Baby Tears on Rainy Road Records


Got a single in here from Baby Tears on a label out Omaha, Rainy Road Records. Baby Tears started with Ethan Jones (ex-The Faint and Church of Gravitron) who invited Todd VonStup and Jef Shadoan to round out this scuzz-noise trio which involved a donkey laying across some kind of organ on the sleeve there, but mostly a broken 4-track and a few bucks for beer and a tape in the livingroom, but that didn't stop these guys from getting the most blown out peaking trash sound since the Mayyors, and where you didn't want to probably be in the same room with those guys once the music ended, Baby Tears suggest they might not kill you favoring a slightly more melodic sound and recognizable vocals.
On "Homeless Corpse" the vibrating sludgy wall of reverb is massively impressive when you think this sound is coming from a three piece, and this is not a blues inspired garage sound, it's more like a dirty basement with a single bulb swinging slowly in the middle of the room... possibly a bad situation, maybe you shouldn't have come by yourself at least. Everything is just crackling, those 20 extention cords and adapters plugged into the 2 outlets on the verge of tripping the whole neighborhood. When you can get a kick drum to peak out and have a trebly snap sound to it, well you've accomplished something loud my friends. It sounds like the tascam starts to run out of batteries during a breakdown part, and they're just verging for a minute into those pure sound experiments, and the spring reverb coming to a quick halt with a yell. pOWerful stuff, with a capital OW on your ears.
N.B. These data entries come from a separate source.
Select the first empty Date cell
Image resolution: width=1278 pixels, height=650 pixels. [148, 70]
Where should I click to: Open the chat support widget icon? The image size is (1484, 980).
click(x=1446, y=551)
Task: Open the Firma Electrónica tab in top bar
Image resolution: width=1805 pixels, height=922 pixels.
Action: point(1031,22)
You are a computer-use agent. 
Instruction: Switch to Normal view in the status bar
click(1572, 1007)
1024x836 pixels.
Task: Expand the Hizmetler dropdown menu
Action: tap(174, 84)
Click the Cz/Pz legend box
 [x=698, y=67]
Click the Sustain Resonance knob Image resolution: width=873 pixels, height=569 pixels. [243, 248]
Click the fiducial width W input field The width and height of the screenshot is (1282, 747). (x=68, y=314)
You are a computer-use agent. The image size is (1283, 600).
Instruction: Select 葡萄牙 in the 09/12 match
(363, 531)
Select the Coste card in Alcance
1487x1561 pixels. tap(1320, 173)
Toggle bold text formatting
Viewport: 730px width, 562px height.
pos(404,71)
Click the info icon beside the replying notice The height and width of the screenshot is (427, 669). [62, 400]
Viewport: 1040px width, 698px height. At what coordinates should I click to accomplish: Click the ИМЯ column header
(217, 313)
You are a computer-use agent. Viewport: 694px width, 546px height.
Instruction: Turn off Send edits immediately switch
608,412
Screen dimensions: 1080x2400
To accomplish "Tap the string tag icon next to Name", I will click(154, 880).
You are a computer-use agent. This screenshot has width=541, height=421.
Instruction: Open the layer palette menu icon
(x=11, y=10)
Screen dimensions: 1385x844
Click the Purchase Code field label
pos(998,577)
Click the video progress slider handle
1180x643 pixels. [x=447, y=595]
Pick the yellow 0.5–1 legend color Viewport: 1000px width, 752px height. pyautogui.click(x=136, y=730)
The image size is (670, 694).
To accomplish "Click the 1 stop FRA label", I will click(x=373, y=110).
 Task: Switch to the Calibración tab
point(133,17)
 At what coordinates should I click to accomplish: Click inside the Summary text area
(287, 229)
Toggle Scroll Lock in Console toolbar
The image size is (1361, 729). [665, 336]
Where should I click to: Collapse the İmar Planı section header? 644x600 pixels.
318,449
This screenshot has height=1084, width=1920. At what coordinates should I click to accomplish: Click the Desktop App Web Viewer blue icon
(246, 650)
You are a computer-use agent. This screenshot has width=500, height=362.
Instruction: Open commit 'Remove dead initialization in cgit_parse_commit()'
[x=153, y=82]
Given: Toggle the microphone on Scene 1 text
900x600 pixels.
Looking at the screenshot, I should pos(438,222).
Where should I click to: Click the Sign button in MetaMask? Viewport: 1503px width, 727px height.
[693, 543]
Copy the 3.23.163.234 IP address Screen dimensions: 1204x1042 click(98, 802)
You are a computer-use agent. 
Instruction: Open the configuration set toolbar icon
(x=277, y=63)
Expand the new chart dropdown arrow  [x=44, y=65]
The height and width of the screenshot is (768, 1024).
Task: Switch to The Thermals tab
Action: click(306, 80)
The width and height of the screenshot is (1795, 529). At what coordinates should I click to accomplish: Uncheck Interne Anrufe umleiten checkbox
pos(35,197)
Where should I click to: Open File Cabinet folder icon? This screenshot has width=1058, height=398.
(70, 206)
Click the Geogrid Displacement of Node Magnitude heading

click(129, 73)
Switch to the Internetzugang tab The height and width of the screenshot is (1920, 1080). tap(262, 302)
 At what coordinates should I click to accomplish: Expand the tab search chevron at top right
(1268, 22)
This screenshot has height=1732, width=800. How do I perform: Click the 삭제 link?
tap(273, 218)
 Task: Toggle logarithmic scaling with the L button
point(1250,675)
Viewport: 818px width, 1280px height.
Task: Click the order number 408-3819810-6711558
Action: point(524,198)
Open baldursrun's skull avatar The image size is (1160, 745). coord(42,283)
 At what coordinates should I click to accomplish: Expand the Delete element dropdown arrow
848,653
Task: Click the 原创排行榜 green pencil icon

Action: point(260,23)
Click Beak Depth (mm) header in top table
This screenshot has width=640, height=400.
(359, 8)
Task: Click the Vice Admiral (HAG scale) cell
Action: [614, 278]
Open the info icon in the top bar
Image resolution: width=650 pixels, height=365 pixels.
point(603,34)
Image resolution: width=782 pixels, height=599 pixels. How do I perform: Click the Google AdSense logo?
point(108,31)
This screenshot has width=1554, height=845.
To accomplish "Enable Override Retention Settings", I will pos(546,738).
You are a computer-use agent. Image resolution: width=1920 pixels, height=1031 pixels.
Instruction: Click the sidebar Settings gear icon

B-Side's "She sells eggs" uses those incredibly overdriven drums from Jef right out of the gate and Todd playing along in menacing Shellac style (if Steve lost all of his fancy microphones of course) which in a weird new way makes it sound that much more dangerous, and that's where this kind of rough recording can serve the sound. It says a lot when seemingly they aren't concerned with showing you the entire scene, you're sort of making it up, coming to your own conclusions to this punky trash beating. There's some crazy effects or synth in the chorus, and it's even sounding like some of the best moments of Terror Visions, there's still a lot of possibilites in that Units combination of synth-punk (that never sounds good). You can take unnatural sounds from electronics and have them play nice with blown out rock like this, The Faint background serves them well here, building on those crazy sounds...not afraid to use them.
Not that it doesn't take just as much time and effort to find the right peaking places and mix those three tracks together, but then this isn't the first time for any of these guys. The sum of experience and starting over sounds a lot like this.

200 black, 100 gold with xerox insert and big font rpm guide, which I appreciate...on Rainy Road Records, who also have a crazy back catalog of Brimstone Howl, Alija Trout and even a single from Darek Lyn Plastic, so you know who you're dealing with like Baby Tears themselves, they didn't just press records yesterday.